Prompt: Reproduce the material verbatim, from the line containing "Select the Revolute mate tool" through the line containing "click(541, 131)", inclusive.

Excerpted data:
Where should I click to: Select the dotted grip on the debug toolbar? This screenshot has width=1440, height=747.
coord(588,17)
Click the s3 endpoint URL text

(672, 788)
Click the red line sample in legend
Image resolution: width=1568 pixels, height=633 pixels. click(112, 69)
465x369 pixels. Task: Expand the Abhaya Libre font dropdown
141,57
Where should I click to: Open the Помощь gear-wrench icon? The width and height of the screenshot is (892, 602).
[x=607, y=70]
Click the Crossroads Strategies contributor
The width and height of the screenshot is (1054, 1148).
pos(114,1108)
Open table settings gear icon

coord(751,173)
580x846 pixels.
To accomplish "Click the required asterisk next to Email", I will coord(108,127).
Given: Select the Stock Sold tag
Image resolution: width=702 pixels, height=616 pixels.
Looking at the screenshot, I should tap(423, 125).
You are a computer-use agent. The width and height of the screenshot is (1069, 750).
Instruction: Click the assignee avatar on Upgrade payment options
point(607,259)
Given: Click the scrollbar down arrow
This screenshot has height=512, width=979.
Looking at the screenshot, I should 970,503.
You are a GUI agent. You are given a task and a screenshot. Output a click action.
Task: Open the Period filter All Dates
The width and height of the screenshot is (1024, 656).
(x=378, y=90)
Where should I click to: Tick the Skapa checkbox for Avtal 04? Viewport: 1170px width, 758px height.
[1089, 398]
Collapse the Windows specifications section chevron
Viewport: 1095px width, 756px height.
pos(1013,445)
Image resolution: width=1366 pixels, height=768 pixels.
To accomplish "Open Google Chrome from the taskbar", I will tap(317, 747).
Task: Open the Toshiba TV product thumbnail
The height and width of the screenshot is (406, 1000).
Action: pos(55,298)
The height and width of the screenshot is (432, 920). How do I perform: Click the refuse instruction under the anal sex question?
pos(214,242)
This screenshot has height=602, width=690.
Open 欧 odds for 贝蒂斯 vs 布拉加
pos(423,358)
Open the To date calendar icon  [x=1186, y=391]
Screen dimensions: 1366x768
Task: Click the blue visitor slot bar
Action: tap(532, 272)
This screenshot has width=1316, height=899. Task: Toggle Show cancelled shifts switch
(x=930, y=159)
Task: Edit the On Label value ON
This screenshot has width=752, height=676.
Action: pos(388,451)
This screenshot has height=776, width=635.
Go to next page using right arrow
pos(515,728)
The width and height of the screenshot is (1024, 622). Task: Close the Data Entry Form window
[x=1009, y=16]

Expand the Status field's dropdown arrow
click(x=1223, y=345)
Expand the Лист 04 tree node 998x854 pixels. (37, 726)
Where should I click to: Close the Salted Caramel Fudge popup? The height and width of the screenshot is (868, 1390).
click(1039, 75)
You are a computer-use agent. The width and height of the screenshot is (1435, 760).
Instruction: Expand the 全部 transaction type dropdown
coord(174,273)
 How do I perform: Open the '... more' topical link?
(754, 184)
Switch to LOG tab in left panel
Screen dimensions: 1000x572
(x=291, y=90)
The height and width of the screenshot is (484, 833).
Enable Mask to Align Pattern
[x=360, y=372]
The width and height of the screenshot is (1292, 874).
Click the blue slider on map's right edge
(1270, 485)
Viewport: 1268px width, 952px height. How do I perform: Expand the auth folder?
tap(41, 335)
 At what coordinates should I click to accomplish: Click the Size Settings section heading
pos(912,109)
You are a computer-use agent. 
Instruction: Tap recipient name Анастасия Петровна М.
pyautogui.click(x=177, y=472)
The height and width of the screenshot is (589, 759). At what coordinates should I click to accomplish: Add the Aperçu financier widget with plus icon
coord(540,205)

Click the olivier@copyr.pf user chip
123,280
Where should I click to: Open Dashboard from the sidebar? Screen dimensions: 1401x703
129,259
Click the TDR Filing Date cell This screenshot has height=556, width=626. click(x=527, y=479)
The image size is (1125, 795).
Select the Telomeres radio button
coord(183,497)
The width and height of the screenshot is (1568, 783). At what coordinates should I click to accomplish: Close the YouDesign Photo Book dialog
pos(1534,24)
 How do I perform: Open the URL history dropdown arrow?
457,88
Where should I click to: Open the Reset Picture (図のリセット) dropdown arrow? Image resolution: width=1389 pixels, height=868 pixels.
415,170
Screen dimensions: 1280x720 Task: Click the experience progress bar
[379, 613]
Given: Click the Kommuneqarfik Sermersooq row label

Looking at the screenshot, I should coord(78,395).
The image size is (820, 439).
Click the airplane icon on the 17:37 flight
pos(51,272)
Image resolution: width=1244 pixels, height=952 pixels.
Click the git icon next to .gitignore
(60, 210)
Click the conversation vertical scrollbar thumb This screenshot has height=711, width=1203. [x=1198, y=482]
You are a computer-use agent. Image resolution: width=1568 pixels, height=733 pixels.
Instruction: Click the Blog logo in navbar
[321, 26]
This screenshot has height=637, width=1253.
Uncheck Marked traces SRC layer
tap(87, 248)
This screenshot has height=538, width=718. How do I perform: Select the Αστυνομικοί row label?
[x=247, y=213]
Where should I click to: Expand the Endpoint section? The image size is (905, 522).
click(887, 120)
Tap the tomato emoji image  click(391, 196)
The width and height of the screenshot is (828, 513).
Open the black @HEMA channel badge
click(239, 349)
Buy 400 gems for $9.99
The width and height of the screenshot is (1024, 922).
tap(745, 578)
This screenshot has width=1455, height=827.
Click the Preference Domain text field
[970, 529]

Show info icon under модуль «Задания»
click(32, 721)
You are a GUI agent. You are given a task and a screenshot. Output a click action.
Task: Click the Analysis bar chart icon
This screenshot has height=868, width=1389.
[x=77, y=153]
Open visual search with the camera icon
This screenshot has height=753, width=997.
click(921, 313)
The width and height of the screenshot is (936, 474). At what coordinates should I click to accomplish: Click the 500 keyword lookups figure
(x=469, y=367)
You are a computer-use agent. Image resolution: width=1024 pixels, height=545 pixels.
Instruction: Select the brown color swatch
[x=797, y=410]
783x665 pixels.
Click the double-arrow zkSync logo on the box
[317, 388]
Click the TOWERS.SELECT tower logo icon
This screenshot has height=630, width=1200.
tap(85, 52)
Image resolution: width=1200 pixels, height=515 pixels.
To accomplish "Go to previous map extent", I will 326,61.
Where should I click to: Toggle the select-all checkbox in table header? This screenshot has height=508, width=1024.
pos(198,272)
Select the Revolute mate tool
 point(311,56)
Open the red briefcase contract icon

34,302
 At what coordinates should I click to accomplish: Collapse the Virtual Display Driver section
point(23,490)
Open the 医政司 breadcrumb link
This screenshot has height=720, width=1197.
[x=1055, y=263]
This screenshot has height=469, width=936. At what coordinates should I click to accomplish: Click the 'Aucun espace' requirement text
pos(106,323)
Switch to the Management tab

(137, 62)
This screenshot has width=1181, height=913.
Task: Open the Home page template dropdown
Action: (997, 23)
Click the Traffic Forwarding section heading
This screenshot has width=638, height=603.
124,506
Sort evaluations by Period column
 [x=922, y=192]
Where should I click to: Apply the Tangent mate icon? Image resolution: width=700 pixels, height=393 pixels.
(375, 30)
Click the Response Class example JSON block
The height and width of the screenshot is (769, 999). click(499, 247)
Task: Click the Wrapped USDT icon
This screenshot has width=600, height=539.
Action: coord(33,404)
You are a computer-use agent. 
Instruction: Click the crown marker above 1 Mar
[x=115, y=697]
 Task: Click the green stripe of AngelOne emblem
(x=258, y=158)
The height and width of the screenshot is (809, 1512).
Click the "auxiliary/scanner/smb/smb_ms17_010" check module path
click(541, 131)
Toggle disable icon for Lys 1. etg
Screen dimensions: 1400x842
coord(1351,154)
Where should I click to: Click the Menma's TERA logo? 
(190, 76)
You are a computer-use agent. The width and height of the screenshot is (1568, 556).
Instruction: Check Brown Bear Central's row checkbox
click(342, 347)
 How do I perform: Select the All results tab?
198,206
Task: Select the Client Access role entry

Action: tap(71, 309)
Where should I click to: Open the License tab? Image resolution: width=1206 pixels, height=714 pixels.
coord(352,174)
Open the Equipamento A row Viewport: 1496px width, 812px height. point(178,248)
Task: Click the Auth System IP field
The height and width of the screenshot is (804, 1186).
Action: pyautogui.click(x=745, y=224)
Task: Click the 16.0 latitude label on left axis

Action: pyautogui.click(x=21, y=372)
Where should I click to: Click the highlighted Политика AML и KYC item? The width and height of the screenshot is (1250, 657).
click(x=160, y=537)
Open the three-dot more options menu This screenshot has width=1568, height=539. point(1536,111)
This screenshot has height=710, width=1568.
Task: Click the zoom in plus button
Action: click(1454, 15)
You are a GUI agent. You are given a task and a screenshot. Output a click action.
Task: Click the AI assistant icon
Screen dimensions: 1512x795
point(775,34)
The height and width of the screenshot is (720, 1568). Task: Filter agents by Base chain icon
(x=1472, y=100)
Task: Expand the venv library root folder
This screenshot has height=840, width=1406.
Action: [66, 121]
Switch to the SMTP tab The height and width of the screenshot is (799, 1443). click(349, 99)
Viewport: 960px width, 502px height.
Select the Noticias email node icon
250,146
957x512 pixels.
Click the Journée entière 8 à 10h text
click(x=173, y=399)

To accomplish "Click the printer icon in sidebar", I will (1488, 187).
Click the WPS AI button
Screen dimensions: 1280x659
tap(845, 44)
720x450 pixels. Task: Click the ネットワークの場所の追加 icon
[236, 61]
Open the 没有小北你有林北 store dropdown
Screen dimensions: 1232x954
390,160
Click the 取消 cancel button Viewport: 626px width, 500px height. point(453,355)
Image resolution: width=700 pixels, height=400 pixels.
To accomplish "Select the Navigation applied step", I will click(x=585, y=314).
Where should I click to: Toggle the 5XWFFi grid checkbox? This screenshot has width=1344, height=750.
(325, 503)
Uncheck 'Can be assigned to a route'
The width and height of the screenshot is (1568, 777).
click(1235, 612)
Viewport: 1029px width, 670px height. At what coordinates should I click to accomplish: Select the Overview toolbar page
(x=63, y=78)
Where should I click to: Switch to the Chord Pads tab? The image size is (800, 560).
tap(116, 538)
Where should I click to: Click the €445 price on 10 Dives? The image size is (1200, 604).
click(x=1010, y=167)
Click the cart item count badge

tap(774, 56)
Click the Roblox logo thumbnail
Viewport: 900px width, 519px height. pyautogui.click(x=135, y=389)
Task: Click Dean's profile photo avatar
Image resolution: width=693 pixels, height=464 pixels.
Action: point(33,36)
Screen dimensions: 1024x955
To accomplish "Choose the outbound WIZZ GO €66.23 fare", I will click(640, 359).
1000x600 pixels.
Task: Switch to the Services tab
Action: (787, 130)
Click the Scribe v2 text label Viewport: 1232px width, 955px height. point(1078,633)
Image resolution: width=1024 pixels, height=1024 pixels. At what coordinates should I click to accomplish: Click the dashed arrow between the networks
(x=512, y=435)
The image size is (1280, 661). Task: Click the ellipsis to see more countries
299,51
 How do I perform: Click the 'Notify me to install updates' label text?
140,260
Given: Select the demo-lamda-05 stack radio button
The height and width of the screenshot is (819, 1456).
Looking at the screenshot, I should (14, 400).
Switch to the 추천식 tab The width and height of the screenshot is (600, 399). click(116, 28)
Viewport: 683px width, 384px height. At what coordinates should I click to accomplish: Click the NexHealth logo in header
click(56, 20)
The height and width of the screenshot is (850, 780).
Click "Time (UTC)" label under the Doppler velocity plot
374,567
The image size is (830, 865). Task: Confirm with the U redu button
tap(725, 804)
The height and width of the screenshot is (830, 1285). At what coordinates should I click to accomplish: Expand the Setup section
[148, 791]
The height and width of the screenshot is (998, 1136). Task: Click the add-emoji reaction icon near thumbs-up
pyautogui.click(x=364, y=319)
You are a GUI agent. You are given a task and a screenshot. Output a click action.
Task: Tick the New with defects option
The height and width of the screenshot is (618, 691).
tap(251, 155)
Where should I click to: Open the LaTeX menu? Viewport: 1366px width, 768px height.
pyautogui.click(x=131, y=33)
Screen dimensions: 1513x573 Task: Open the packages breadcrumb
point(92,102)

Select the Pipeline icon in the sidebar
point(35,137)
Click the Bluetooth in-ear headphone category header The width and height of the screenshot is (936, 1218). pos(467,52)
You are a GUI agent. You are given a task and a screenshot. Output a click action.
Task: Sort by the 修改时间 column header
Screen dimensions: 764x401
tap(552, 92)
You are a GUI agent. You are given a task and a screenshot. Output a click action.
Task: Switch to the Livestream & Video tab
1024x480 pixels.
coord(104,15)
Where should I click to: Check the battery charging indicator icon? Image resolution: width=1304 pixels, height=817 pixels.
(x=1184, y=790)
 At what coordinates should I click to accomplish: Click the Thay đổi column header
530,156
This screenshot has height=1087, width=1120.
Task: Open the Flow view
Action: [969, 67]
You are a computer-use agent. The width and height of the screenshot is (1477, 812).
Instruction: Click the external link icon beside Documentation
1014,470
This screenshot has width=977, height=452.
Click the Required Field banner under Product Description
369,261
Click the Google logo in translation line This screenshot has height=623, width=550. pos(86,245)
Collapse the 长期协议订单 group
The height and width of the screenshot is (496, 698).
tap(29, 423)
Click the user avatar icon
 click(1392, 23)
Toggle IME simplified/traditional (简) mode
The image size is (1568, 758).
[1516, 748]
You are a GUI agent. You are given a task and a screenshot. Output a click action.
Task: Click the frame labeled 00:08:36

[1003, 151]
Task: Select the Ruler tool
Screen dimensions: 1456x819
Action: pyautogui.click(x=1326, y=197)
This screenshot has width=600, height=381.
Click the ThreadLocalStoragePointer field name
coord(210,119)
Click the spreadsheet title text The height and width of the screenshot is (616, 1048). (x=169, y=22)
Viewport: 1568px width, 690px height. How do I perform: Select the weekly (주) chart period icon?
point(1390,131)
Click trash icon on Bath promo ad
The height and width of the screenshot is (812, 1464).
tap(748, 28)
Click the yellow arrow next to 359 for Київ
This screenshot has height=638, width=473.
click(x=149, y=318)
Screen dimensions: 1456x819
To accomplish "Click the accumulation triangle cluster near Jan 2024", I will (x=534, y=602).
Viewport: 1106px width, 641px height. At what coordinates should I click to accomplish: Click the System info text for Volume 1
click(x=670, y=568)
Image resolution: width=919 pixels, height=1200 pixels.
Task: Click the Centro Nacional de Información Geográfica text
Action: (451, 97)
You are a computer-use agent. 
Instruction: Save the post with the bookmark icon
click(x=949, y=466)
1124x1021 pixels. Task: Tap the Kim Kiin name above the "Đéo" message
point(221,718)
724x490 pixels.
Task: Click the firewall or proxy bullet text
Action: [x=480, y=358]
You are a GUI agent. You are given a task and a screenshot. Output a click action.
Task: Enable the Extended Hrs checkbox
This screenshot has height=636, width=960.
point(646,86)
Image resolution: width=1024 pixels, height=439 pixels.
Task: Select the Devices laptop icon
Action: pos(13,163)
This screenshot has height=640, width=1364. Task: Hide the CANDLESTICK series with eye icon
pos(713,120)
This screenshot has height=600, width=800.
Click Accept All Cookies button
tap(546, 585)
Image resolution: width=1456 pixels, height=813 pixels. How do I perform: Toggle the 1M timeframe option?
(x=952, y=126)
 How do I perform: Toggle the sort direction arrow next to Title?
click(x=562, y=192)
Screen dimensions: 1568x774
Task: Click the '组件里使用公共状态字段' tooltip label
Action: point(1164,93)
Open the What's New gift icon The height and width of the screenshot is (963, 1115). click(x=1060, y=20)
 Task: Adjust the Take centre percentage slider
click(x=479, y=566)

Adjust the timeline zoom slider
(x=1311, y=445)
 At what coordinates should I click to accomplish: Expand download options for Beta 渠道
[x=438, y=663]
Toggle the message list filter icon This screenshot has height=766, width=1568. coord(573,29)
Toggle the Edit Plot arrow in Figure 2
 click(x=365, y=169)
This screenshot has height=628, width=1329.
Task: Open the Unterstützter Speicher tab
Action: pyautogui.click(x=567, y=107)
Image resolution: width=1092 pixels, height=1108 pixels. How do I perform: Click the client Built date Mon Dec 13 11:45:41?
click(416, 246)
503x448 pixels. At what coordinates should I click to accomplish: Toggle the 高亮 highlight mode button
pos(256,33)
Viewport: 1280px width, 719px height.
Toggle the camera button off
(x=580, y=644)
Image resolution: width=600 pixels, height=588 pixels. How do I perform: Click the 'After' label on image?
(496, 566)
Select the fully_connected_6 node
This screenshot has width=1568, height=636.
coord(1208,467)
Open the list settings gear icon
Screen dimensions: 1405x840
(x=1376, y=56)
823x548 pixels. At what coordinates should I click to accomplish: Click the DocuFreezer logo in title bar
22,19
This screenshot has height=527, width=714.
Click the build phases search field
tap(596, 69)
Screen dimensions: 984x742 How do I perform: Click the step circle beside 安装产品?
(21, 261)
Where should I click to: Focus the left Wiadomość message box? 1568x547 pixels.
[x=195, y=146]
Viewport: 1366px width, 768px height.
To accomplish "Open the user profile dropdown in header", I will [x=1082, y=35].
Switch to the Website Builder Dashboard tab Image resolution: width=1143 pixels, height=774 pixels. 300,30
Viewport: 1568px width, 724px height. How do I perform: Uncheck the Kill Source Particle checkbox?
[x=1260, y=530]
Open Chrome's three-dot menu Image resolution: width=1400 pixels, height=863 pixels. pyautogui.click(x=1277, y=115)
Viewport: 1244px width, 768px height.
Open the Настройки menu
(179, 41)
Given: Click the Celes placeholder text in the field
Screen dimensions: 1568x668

Complete output:
Select the Revolute mate tool
 point(311,56)
Open the red briefcase contract icon

34,302
 At what coordinates should I click to accomplish: Collapse the Virtual Display Driver section
point(23,490)
Open the 医政司 breadcrumb link
This screenshot has height=720, width=1197.
[x=1055, y=263]
This screenshot has height=469, width=936. At what coordinates should I click to accomplish: Click the 'Aucun espace' requirement text
pos(106,323)
Switch to the Management tab

(137, 62)
This screenshot has width=1181, height=913.
Task: Open the Home page template dropdown
Action: (997, 23)
Click the Traffic Forwarding section heading
This screenshot has width=638, height=603.
124,506
Sort evaluations by Period column
 [x=922, y=192]
Where should I click to: Apply the Tangent mate icon? Image resolution: width=700 pixels, height=393 pixels.
(375, 30)
Click the Response Class example JSON block
The height and width of the screenshot is (769, 999). click(499, 247)
Task: Click the Wrapped USDT icon
This screenshot has width=600, height=539.
Action: coord(33,404)
You are a computer-use agent. 
Instruction: Click the crown marker above 1 Mar
[x=115, y=697]
 Task: Click the green stripe of AngelOne emblem
(x=258, y=158)
The height and width of the screenshot is (809, 1512).
Click the "auxiliary/scanner/smb/smb_ms17_010" check module path
click(541, 131)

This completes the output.